-------- Source document
Jiri Diamant was deported to the Terezin ghetto by transport Ad from Brno on 23rd March 1942 together with his parents and a younger brother. He stayed at the boys’ Heim L 417 for many months, then he and his family were sent to the family camp in Birkenau in December 1943 (for details see Newsletter 1/2004). In early July 1944 there was made a decision about a selection in the camp, which in fact meant liquidation of the family camp. Only 3,500 of the present men and women were then recognized as able-to-work and left that place of death. The rest of the prisoners – old, ill and mothers with children – were to face gas chambers.
Fates of Birkenau Boys
Among them were dozens of boys around 14 and 15 years of age. Then one of them found the courage and asked the camp “doctor” Mengele to chose individuals able to work also among them. Surprisingly, he agreed and had a crowd of teen prisoners march again. Out of them, he compiled a group of about 90 boys which he then moved to the nearby men’s camp, marked B II d. All other prisoners of the family camp were to die. As obvious, the International Red Cross was unlikely to visit local sites, therefore the existence of the family camp was not necessary.
----------------
• [Aim]: Extend the account of Jiri Diamant and the Birkenau boys, picking up after its final sentence.
-------- Source excerpt
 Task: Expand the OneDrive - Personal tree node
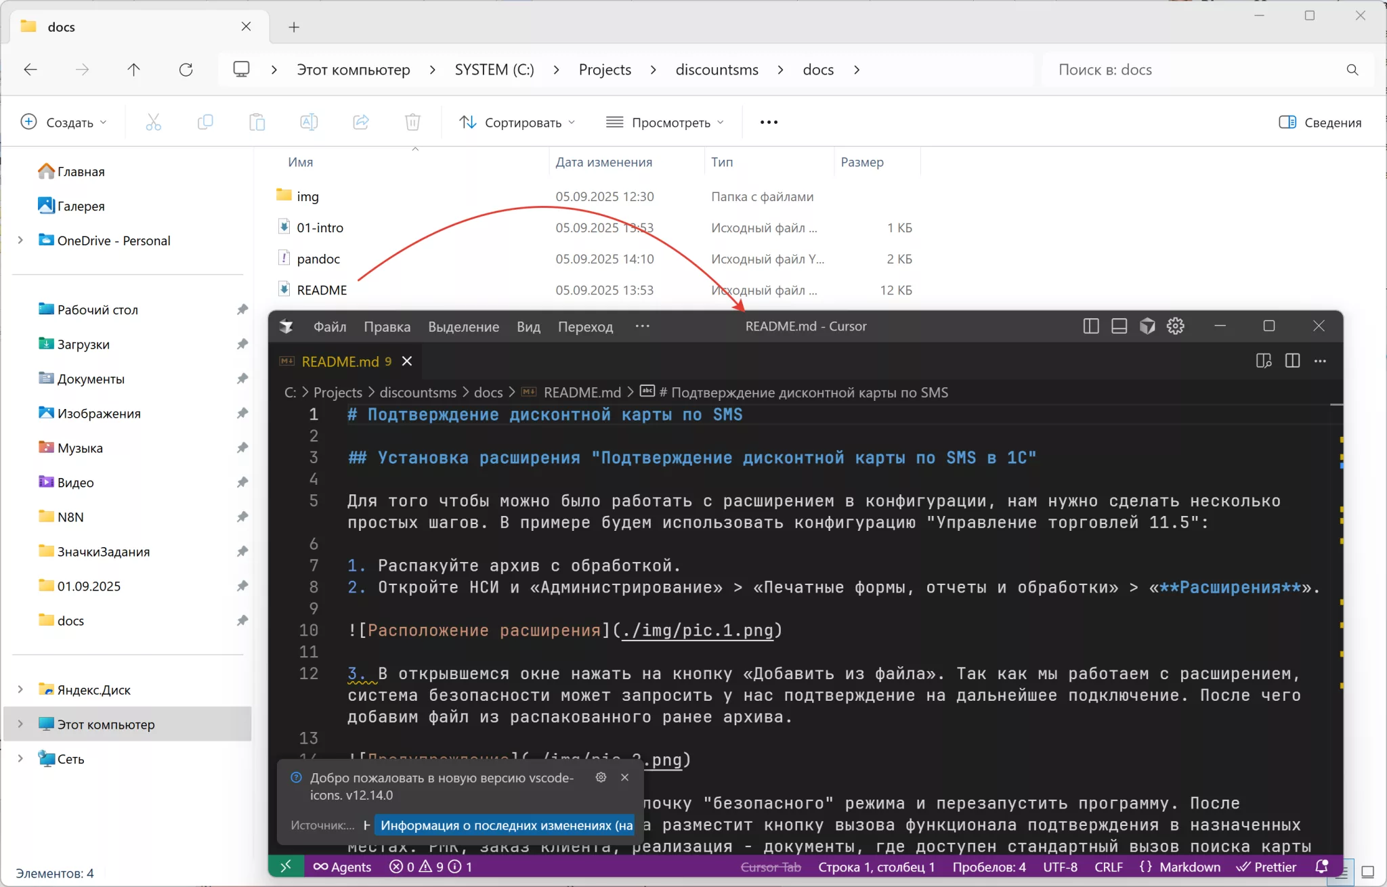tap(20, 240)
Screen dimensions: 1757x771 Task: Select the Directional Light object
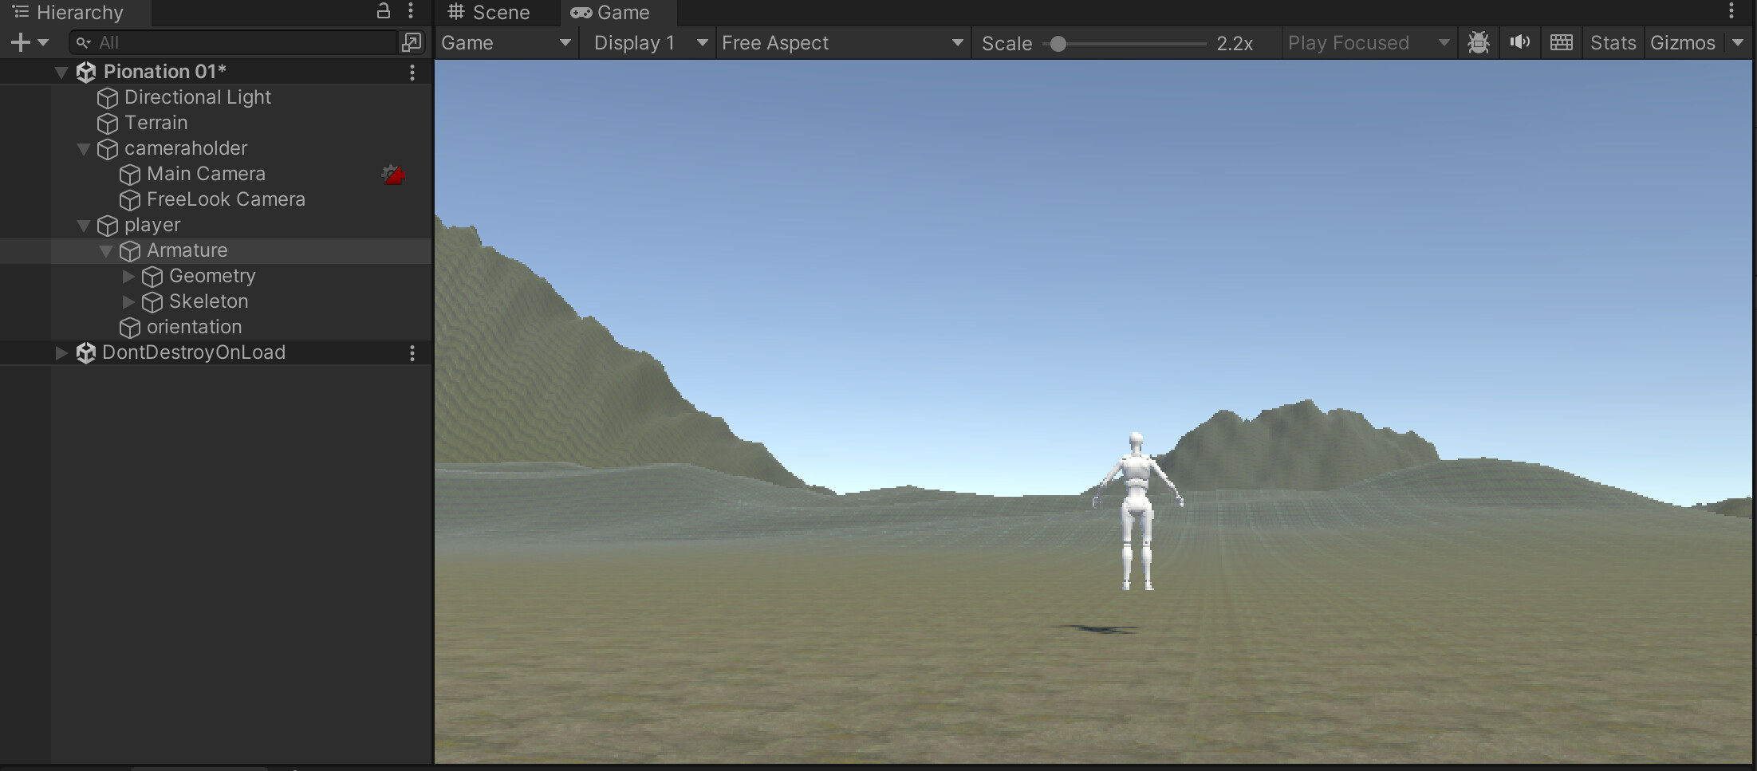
----------------
• [Answer to the task]:
The boys were placed in the men’s camp in Block 13, known as a criminal block. The prisoners there – Poles, Germans, Russians – were under a tightened regime and got harder work. Czech boys drew attention there, however, the block supervisor did not limit their activities much; they played football or sang together Czech songs. From the Sonderkommando (Special Commando), who lived in the neighbouring block, they sometimes got extra bread and especially information about crematoria. So they learned about the fate of their relatives who had not survived the selection in the family camp. Their days were mostly filled up with work – they helped in the kitchen, brought from outside things needed to repair roads or heat houses. Some of them even worked outside the camp.
After a few weeks a selected group of “able” boys was sent to work in the Reich. Post-war statistics show that only about half of the Birkenau boys was lucky and lived to see the liberation. Over 40 of them came back home, mostly as orphans.
These boys who went through the Auschwitz hell are called “Birkenau Boys”.
(According to the survivors of Birkenau Boys: Toman Brod, Jiri Diamant and John Freund.)
Jiri Diamant was one of those who got among the “Birkenau Boys”. He left Birkenau in a able-to-work group and was liberated in Buchenwald. He survived as the only one of his family.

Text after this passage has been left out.